▶ [Passage]:

Buyers look at earnings as a primary driver of value. There are many other factors such as strategic value, competitive position, branding, secret processes, and cost to duplicate. There are also many other factors, some not so evident or obvious, some intangible and some in the “good feelings” attitude about the business or its prospects. At the end of the day, it is sometimes hard to pinpoint exactly what made the difference for the buyer to close on the transaction. This article presents 64 items that can either increase or enhance a business’ value, or in the absence of them, decrease the value.

64 Ways to Increase and Enhance the Value of a Business

Buyers look at earnings as a primary driver of value. There are many other factors such as strategic value, competitive position, branding, secret processes, and cost to duplicate. There are also many other factors, some not so evident or obvious, some intangible and some in the “good feelings” attitude about the business or its prospects. At the end of the day, it is sometimes hard to pinpoint exactly what made the difference for the buyer to close on the transaction. Here are 64 items that can either increase or enhance a business’ value, or in the absence of them, decrease the value.

  1. Increase profits. Always good.
  2. Increase cash flow. Always important but cash flow is usually reduced when a company is profitable and growing rapidly, so this metric needs to be used along with many of the others. It is not a one-off.
  3. Increase free cash flow. This is cash flow from operations less payments for fixed asset acquisitions. This provides the amount available from operations that could be distributed to owners, pay down debt, and leave funds available to invest in the business for infrastructure, marketing, innovation, or growth.
  4. Increase sales. The rate of increase is also important as well as the trend.
  5. Increase margins or maintaining stable margins. Always important. Dropping margins is not good but that might not be avoidable. Any negative change should be explained in a memo, even if the change was your fault. This will usually be noticed and questioned, so it is better to present the reason before the question is asked. Some people feel they do not want to call attention to the negative, but in the case of value creation or protecting the value, a small negative could affect the business’ value in a big way. Also, by being up front it indicates that you are on top of things, in control, are working on solutions, and are trustworthy.
  6. Identify drivers of future growth that you were not able to yet capitalize on. Perhaps due to limited working capital, borrowing capacity, time, or lack of other resources. Drive the investment thesis and narrative.
  7. Separate sales into product lines or customer groupings and measure each line and group separately.
  8. Identify product or services lines that have continuous renewals or follow a subscription model. These usually have value separate and apart from the rest of the business.
  9. If you have a product service arm as part of a product sales operation, and the aggregate service revenue is substantially less that the sales portion, consider carving this out and showing it separately. While there might not be service contracts, the pattern of repetitive sales can be tantamount to an informal subscription model. This could also be separately valued and might command a higher multiple due to the predictability of that revenue and cash flow stream.
  10. Understand your different profit centers and the margins for each. Use the previous item as a sample of the value of this.
  11. Understand and identify your profitability by customer. Sometimes your noisiest and neediest or even your friendliest customers are your least profitable. This shows an emphasis on quality of sales, rather than quantity. What you do with this information is a function of how you run your business. However, segregating these customers and providing this information is a good start. Point to keep in mind is the “family tree” resulting from some of these customers. A very unprofitable and small customer might have been responsible for you getting introductions to your two largest customers. Know your numbers—all of them—and share them with a prospective buyer.

▶ [Entries provided]:
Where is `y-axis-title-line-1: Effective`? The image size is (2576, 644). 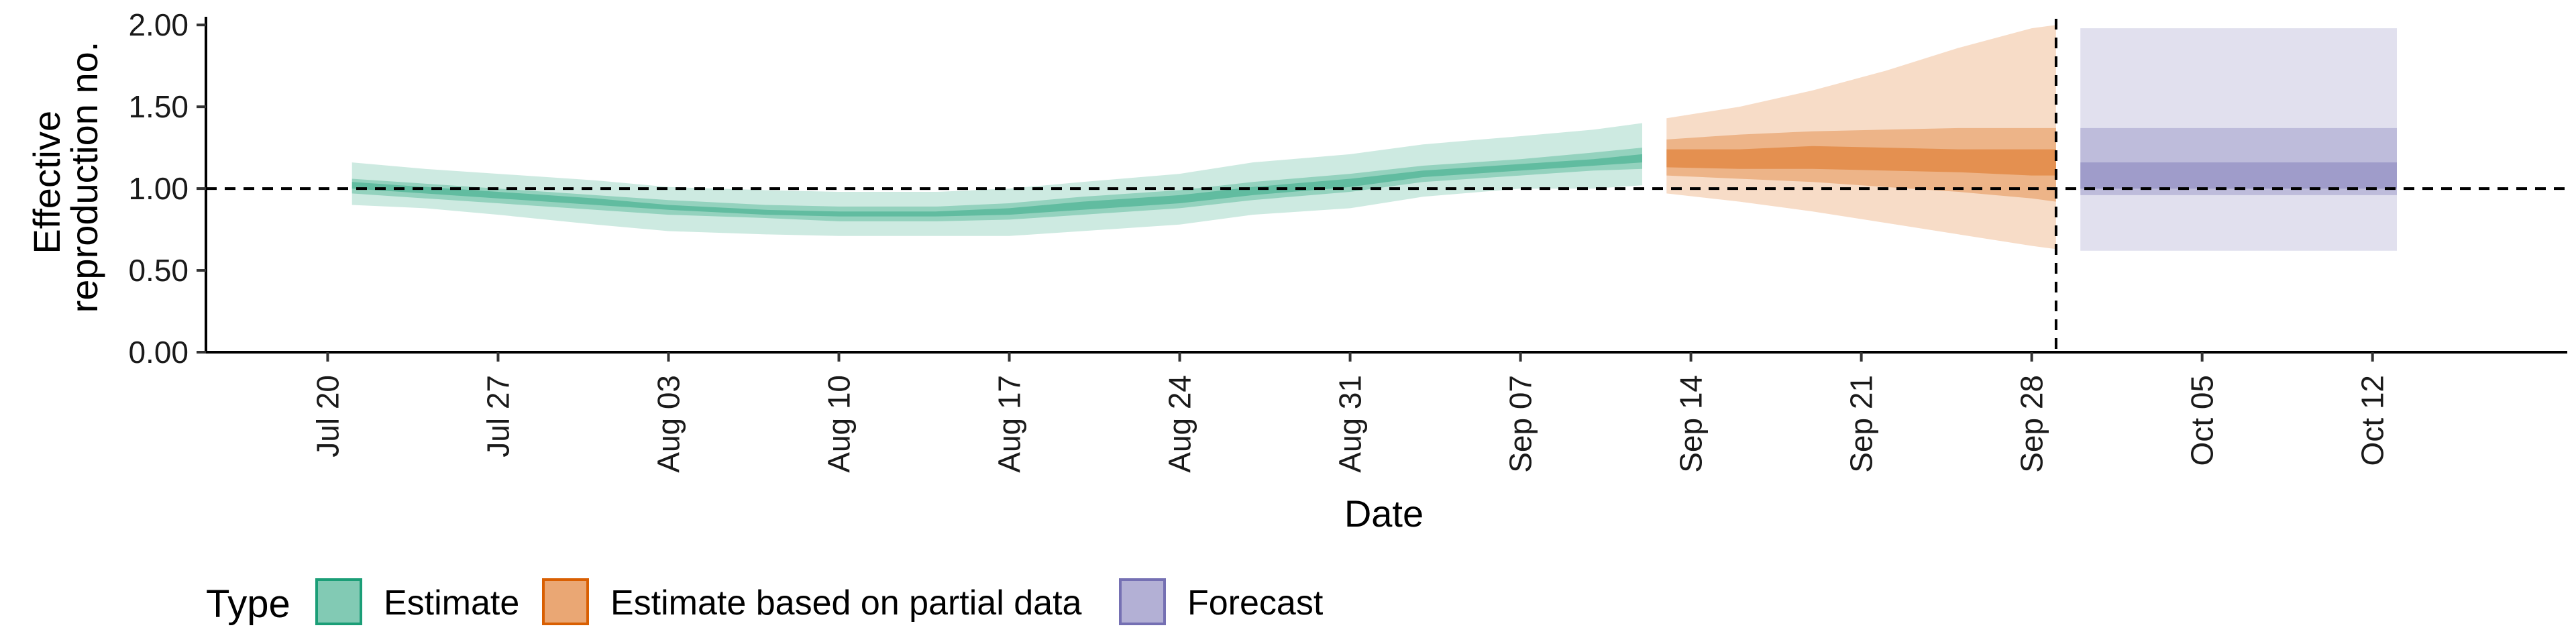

---

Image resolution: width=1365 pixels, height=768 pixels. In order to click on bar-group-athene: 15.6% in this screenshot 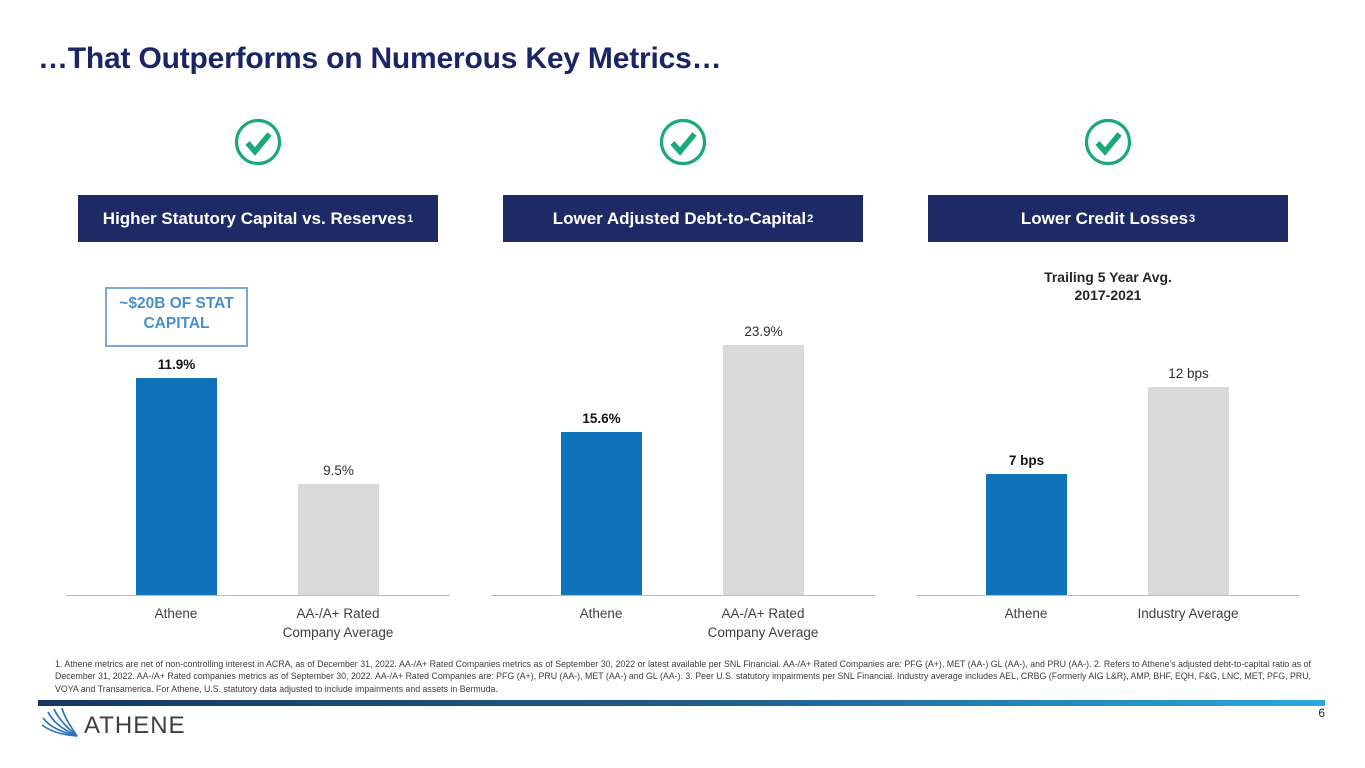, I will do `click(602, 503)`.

--

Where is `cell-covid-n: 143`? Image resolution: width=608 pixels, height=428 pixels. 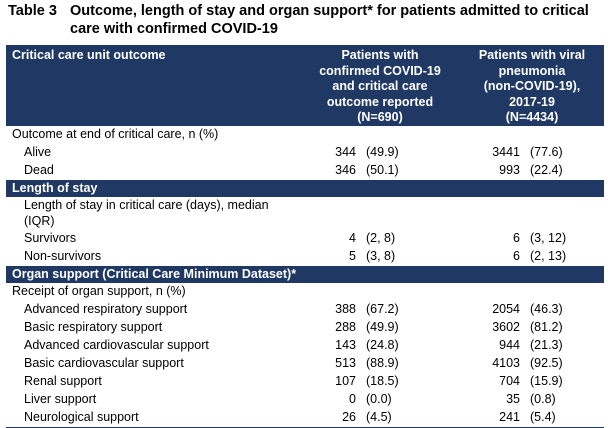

▶ [To-do item A]:
Summarize the business value article in two sentences.
▶ [To-do item B]:
From the opening of the business value article, list every factor it names, besides earnings, that buyers consider.
▶ [To-do item C]:
Continue the business value article with the next several numbered items, starting after item 11.

▶ [Task result A]:
Buyers treat earnings as a primary driver of a business's value but also weigh many other factors, some intangible, and the article lists 64 items that can raise or enhance that value or lower it when they are missing. The items shown call for increasing profits, cash flow, free cash flow, sales, and margins, explaining any negative margin change in a memo, and measuring sales, margins, and profitability separately by product line, subscription or renewal line, profit center, and customer.

▶ [Task result B]:
- strategic value
- competitive position
- branding
- secret processes
- cost to duplicate

▶ [Task result C]:
  12. Evaluate and quantify the profitability of your largest customers and determine what they add to the bottom line. At one point it might have made sense to have a very large customer or two to capture a greater sales volume to absorb some overhead or maybe a better price from a vendor. Nowadays with the technology many companies are using and the ability to run leaner and more agile operations, this might not be as valid. It never hurts to review this. Also, by dropping a large volume customer with very low margins, the overall company margins will increase without affecting profitability too much, if at all. This has many pieces and warrants a look. A value adder is a key “name” customer that has a limited number of suppliers for specific products and where a buyer would want to have access to that customer.
  13. Group smaller customers and treat them as a separate profit center. For instance, eight small customers combined would create a more meaningful profitability and cash flow center than each one by themselves would. Then compare the aggregate numbers for this group with single customers that size. Sometimes this creates revealing actionable data. Again, the more positive data that is provided to buyers, the greater the potential to add to the overall value of the company.
  14. Decrease overhead, but not to the extent that you would lessen effectiveness or efficiency. Demonstrate how you have “right sized.” Doing something positive does not mean that it should be looked at separately. Show and tell about it.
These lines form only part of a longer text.